En bref : un label est une certification indépendante qui atteste qu'un fonds respecte un cahier des charges durable précis — il aide l'épargnant à s'y retrouver. Le greenwashing (ou écoblanchiment) est l'inverse : faire passer un produit pour plus vert qu'il ne l'est. En France, les principaux labels sont ISR, Greenfin, Finansol et le CIES.
À quoi sert un label ?
Face à des dizaines de fonds qui se disent « responsables », l'épargnant ne peut pas éplucher chaque portefeuille. Le label résout ce problème : un organisme indépendant vérifie que le fonds respecte un cahier des charges, puis délivre une certification. C'est un repère de confiance — à ne pas confondre avec les catégories SFDR (articles 8/9), qui sont de simples déclarations de transparence, pas des labels.
Les principaux labels français
- Label ISR — le plus répandu, généraliste : il couvre l'ensemble des critères ESG. Soutenu par les pouvoirs publics, il a été renforcé récemment (notamment par l'exclusion des énergies fossiles) ;
- Label Greenfin — exclusivement environnemental et exigeant sur le climat : il exclut les énergies fossiles et le nucléaire.

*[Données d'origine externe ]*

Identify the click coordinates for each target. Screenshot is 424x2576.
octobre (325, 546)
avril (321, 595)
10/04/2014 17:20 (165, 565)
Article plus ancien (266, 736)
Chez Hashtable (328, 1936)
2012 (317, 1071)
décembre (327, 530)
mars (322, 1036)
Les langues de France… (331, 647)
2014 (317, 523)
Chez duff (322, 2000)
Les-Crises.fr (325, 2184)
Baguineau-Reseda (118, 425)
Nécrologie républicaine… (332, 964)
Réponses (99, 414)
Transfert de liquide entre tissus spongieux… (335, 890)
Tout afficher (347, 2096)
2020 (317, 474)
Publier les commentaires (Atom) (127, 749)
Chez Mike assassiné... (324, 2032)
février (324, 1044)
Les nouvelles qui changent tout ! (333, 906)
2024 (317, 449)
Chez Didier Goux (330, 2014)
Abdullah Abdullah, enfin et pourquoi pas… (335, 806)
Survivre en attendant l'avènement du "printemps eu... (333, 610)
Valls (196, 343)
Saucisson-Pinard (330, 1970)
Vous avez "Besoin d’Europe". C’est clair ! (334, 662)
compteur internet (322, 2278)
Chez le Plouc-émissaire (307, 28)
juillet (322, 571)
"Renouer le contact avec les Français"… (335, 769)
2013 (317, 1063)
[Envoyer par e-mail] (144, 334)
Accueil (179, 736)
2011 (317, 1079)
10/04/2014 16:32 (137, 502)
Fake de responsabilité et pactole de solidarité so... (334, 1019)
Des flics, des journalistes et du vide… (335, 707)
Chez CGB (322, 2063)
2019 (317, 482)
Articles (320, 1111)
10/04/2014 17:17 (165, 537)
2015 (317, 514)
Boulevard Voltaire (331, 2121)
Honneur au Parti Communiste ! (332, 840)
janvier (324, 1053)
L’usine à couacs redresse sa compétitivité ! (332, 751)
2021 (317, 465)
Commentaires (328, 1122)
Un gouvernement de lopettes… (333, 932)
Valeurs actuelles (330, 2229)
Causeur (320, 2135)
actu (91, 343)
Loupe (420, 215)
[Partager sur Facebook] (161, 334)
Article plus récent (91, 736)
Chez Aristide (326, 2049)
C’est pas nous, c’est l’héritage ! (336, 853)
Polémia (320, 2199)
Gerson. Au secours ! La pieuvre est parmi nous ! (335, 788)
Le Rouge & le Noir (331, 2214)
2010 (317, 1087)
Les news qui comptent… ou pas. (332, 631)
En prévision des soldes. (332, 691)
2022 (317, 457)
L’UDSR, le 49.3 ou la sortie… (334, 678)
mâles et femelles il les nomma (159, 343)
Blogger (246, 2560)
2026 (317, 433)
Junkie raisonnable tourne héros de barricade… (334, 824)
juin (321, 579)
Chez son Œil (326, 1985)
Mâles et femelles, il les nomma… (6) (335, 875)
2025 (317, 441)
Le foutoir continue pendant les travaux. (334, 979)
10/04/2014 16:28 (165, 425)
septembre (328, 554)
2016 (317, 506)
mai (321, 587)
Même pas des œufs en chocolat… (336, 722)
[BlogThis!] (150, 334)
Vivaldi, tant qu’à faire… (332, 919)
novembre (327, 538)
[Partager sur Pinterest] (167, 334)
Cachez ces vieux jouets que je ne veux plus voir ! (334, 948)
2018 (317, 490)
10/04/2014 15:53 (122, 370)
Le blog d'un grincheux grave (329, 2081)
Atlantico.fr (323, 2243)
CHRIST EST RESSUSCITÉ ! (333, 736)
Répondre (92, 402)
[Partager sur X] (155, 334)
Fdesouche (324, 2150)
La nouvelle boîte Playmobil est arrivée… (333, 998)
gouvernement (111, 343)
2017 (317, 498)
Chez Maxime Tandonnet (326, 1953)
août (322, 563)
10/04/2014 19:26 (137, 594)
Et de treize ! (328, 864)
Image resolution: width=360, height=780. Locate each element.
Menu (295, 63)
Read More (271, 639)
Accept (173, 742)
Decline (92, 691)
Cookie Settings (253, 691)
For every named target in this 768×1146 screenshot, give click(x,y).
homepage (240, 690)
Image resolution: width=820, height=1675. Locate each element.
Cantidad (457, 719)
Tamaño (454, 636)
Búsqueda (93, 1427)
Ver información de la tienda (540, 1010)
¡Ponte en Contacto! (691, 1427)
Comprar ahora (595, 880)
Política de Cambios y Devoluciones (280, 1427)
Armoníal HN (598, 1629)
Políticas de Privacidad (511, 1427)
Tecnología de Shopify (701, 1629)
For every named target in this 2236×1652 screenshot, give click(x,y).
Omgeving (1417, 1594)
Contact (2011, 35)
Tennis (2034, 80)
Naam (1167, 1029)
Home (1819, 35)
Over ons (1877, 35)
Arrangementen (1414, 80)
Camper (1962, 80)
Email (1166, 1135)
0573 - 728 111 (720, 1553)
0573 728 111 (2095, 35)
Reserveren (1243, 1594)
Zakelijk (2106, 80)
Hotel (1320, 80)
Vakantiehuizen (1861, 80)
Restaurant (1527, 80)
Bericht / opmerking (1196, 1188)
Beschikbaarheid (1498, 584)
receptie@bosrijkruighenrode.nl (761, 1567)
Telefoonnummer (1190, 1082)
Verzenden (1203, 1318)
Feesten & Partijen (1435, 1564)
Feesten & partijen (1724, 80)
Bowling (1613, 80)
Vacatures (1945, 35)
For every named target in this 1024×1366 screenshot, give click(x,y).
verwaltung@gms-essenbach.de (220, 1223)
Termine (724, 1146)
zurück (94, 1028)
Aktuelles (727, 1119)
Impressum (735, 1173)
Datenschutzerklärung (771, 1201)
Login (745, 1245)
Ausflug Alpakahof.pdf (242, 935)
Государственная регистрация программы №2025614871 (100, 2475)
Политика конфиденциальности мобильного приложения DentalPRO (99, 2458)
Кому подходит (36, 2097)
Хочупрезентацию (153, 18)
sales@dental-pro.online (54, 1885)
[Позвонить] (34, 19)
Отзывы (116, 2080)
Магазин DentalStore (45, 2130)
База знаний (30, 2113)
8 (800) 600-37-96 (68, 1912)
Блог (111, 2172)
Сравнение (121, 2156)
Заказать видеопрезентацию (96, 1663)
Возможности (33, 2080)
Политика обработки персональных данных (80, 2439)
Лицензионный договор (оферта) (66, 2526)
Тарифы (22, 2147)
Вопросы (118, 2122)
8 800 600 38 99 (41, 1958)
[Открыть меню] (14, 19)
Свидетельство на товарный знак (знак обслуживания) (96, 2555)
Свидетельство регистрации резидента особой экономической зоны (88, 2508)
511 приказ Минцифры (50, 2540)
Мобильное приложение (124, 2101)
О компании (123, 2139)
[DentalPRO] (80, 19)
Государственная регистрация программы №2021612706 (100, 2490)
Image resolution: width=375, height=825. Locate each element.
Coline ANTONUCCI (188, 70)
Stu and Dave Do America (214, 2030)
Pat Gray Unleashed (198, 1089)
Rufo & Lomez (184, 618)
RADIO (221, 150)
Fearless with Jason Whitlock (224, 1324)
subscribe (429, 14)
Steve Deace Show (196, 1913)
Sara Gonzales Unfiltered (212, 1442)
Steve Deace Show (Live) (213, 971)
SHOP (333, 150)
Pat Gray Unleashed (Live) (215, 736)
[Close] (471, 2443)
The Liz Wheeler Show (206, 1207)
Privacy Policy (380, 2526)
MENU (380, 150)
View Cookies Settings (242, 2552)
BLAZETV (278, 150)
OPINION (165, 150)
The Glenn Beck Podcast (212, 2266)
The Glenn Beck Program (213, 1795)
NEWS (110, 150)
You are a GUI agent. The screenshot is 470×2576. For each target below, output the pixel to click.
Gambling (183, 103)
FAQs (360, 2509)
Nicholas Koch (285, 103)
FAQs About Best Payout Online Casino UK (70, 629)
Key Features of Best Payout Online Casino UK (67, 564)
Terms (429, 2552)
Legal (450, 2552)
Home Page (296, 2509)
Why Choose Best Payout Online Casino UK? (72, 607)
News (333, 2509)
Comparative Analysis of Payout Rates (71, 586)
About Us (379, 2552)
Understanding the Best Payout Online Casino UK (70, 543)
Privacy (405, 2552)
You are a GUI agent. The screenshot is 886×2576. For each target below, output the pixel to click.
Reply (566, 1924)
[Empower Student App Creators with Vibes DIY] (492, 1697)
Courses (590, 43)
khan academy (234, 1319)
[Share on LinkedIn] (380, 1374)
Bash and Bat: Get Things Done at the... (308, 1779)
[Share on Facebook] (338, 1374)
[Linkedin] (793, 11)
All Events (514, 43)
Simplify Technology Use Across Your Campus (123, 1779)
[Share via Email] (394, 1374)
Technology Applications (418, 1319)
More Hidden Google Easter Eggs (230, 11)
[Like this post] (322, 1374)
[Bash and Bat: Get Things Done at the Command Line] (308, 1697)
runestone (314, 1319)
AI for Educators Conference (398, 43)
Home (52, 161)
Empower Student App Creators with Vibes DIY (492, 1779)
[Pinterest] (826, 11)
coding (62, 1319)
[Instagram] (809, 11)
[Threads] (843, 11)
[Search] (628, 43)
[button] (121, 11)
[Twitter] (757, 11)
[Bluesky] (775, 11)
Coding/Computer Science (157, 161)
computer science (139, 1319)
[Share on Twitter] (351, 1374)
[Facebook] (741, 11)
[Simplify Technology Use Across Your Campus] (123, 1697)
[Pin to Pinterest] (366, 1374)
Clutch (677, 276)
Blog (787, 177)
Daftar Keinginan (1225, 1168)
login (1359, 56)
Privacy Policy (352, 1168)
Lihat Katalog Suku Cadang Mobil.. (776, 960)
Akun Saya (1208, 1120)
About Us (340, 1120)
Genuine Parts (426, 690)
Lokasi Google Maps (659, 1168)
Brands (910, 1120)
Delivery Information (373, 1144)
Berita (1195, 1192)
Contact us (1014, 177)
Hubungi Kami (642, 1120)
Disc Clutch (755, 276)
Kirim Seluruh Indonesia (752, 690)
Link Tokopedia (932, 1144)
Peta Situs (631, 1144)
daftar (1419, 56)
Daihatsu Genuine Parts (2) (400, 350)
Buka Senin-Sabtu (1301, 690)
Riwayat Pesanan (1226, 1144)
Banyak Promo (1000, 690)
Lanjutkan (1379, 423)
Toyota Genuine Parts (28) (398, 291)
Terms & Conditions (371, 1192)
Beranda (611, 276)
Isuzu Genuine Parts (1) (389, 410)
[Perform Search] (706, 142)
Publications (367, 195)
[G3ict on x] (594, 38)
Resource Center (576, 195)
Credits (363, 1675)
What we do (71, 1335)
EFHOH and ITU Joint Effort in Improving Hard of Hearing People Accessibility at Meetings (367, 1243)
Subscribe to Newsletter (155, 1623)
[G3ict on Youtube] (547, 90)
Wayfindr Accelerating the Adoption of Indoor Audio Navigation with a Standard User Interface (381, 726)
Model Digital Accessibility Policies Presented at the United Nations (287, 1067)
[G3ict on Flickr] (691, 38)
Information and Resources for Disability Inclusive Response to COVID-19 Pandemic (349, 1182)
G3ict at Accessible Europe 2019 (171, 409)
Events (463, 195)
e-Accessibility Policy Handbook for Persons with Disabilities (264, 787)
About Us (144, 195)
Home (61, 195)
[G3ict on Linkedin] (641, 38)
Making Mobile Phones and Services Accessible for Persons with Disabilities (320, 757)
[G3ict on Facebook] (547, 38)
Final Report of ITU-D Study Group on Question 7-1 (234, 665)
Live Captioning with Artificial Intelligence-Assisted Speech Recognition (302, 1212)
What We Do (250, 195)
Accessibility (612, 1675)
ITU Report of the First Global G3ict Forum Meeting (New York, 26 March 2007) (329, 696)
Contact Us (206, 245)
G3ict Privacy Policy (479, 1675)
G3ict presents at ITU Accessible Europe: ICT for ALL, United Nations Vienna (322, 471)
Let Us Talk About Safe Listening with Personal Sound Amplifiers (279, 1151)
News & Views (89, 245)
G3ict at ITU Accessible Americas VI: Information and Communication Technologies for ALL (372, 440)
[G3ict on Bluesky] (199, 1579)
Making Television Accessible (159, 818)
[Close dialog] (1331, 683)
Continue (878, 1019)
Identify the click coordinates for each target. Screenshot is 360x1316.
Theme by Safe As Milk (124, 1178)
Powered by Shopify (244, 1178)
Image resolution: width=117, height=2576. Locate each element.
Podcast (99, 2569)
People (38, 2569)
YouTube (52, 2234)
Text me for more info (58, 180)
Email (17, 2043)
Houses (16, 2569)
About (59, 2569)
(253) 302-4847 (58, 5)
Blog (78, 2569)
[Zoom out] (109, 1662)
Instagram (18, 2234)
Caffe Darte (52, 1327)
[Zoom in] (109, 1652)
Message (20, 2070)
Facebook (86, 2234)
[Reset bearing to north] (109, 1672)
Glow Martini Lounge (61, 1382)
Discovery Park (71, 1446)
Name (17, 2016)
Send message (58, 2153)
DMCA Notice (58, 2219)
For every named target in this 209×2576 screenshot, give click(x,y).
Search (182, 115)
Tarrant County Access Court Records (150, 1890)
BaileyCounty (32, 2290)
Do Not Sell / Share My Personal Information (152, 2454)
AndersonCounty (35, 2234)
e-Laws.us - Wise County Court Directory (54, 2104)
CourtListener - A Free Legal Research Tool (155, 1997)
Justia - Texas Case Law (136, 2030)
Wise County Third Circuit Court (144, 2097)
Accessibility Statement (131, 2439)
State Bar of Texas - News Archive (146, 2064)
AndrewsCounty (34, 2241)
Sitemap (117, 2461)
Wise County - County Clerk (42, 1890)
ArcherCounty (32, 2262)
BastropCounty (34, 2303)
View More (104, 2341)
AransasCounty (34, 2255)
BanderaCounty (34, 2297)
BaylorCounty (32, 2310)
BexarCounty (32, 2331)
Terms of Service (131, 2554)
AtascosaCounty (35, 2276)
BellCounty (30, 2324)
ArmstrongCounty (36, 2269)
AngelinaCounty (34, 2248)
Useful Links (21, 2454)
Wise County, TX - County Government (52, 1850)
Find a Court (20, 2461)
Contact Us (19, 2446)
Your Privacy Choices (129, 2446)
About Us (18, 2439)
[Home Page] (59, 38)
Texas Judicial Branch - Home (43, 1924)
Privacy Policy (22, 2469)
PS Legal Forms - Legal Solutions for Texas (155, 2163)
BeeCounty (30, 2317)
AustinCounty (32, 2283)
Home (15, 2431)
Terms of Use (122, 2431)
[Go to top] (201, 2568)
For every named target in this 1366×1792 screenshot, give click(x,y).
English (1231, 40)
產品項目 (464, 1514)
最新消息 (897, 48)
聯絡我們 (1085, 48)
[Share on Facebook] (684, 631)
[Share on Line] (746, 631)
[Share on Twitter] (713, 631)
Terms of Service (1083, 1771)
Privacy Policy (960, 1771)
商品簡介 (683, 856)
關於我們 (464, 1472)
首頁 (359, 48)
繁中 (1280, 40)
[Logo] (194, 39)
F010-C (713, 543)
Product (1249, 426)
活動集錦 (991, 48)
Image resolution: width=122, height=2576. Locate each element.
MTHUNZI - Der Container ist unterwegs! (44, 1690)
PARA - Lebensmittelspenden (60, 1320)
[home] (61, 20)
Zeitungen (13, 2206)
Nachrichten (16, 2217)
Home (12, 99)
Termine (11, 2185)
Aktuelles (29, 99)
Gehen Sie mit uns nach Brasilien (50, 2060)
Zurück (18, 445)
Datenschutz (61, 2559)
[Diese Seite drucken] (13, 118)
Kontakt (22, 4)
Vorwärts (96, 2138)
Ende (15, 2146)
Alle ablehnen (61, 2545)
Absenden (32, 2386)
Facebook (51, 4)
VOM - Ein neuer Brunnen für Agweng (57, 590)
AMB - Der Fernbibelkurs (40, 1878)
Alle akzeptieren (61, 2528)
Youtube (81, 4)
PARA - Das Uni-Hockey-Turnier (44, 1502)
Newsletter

C'est le label « vert » par excellence ;
- Label Finansol — dédié à la finance solidaire : il distingue les produits qui financent des activités à forte utilité sociale (insertion, logement très social…) ;
- Label CIES — spécifique à l'épargne salariale responsable.
Repère express : ISR = large (tout l'ESG) · Greenfin = vert pur (climat, exclut fossile et nucléaire) · Finansol = solidaire · CIES = épargne salariale.
Le greenwashing : la fausse promesse verte
Le greenwashing (écoblanchiment) consiste à se donner une image écologique ou responsable trompeuse. En finance, cela peut prendre plusieurs formes : un nom de fonds évoquant la nature alors que le portefeuille ne l'est pas, des arguments vagues et invérifiables, ou la mise en avant d'un détail « vert » qui masque l'essentiel.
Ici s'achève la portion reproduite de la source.